Process Consultation (Volume II): Lessons for Managers and Consultant – Edgar H. Schein (1987)
Suggested by Jonathan Flowers (thanks Jonathan!), this book by one of the major figures of Organisational Studies, sets out ‘process consultation’; a method of support that helps clients to own and solve problems using their own resources. I think this is a mode of working that independent board and committee members can adopt to support their executive members.
Time to Think: Listening to Ignite the Human Mind – Nancy Kline (1999)
In this book about ‘helping people to think for themselves’, Nancy Kline sets out how to create a thinking environment for meetings that places listening and participation centre stage. There are lots of other interesting ideas that you can use along the way.

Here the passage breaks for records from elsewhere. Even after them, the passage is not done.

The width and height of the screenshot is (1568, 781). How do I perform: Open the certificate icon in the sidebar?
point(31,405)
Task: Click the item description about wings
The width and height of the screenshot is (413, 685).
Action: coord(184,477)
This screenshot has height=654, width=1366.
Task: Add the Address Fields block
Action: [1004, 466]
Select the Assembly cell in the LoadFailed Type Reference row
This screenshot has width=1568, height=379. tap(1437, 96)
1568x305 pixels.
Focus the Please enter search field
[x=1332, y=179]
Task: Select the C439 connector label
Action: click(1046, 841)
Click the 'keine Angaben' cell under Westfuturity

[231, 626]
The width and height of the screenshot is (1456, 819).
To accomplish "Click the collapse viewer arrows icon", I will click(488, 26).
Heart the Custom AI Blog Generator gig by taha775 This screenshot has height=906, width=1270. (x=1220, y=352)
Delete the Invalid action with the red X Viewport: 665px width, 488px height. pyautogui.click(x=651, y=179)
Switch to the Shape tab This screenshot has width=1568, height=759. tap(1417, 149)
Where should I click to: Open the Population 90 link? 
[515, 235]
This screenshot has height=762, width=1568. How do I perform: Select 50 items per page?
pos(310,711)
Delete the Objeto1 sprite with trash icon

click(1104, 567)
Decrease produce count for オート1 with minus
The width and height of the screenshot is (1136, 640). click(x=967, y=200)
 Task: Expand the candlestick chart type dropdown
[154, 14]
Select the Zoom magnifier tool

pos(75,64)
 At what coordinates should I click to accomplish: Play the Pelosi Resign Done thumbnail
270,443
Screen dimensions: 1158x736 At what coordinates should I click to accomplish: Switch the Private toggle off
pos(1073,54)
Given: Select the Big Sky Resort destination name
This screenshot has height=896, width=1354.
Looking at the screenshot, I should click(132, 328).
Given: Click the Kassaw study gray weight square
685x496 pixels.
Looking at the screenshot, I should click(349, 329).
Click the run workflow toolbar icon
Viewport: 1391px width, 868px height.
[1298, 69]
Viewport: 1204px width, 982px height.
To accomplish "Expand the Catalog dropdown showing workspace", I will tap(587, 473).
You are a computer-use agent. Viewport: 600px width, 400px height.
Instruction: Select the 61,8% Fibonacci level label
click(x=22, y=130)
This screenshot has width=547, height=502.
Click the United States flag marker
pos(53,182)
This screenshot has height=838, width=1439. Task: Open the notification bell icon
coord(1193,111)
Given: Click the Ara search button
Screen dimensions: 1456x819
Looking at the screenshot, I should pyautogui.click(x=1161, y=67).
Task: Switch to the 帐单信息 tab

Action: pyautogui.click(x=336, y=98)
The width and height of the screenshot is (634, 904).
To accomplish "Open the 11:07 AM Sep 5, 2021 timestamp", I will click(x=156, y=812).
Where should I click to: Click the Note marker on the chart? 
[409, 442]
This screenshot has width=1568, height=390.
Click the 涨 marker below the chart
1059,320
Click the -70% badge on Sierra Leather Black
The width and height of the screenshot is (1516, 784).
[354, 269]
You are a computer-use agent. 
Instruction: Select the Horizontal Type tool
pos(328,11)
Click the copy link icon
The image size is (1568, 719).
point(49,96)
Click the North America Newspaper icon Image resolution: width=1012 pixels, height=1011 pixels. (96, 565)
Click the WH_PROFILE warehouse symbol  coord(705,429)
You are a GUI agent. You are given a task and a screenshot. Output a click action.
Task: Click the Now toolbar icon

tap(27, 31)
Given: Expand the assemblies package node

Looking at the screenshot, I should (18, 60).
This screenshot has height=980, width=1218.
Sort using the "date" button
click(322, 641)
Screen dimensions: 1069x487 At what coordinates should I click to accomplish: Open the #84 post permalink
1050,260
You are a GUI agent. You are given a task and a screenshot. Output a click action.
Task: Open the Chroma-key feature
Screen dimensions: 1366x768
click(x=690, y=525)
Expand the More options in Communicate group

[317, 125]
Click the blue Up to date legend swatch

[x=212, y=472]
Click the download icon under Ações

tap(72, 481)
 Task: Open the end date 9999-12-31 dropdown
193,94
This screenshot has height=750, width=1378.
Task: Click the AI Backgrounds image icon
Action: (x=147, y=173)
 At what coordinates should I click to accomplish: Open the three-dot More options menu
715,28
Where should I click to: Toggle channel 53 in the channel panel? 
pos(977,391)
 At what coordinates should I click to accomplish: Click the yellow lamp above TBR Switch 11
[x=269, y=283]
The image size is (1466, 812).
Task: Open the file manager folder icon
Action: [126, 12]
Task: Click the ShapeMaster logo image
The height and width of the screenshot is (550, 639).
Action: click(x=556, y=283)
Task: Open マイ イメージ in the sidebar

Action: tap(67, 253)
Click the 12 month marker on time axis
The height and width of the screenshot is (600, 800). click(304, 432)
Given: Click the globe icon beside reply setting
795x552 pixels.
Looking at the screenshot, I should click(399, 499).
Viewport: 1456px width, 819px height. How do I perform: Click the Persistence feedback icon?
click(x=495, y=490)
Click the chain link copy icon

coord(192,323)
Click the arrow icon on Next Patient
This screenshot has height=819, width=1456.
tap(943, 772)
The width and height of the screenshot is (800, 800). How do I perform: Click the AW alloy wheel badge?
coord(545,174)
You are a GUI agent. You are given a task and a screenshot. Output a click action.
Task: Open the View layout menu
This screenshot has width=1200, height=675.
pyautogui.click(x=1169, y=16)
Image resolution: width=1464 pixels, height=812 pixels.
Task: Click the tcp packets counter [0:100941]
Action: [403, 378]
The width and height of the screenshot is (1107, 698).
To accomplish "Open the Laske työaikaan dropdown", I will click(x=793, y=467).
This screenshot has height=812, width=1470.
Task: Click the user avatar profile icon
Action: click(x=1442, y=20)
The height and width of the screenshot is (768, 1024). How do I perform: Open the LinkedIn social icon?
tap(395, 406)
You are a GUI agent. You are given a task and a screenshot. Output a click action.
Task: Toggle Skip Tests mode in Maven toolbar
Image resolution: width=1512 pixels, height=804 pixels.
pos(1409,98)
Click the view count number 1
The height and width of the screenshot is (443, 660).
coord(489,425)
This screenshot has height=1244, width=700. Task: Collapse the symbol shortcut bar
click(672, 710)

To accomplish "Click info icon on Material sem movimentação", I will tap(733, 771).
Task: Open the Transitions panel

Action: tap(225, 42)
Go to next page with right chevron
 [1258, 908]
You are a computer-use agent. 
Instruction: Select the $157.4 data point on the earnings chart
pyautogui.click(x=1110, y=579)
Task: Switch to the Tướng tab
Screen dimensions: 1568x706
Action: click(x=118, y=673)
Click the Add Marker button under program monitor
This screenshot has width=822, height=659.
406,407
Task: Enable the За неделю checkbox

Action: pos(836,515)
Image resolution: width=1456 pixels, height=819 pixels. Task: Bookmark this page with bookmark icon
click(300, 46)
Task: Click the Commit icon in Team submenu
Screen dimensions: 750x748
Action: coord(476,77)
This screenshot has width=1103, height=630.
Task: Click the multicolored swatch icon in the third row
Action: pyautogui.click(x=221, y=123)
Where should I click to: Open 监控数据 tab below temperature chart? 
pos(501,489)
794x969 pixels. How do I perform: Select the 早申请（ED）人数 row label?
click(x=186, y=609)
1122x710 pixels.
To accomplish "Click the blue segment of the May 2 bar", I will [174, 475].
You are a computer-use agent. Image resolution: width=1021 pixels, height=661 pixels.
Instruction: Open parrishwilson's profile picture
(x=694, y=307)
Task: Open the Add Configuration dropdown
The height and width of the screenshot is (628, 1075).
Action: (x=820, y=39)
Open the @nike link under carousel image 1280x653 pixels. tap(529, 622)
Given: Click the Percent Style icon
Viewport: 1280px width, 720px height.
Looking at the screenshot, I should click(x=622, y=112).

Solution-Focussed Practice: Effective Communication to Facilitate Change – Guy Shennan (2019)
Another take on the solution focussed approach that really gets into the detailed mechanics of how conversations can foster change. The chapter on Applications and Adaptations shows the wider uses of the approach.
Team Talk: Building Excellence with Solution Focussed Skills – Susanne Burgstaller and Chris Iveson (2019)
This booklet sets out 15 solution focussed techniques for teams that you can quickly apply to any context (including board and committee meetings of course). It’s very practical and includes examples and exercises as well as fun illustrations!
The Solutions Focus: Making Coaching and Change SIMPLE – Paul Z Jackson and Mark Mckergow (2007)
While much of the solution focussed literature focusses on therapeutic conversations, Jackson and McKergow take an organisational perspective and write for that audience. While the fundamentals are the same, this book provides a range of organisational case studies well as principles and tools.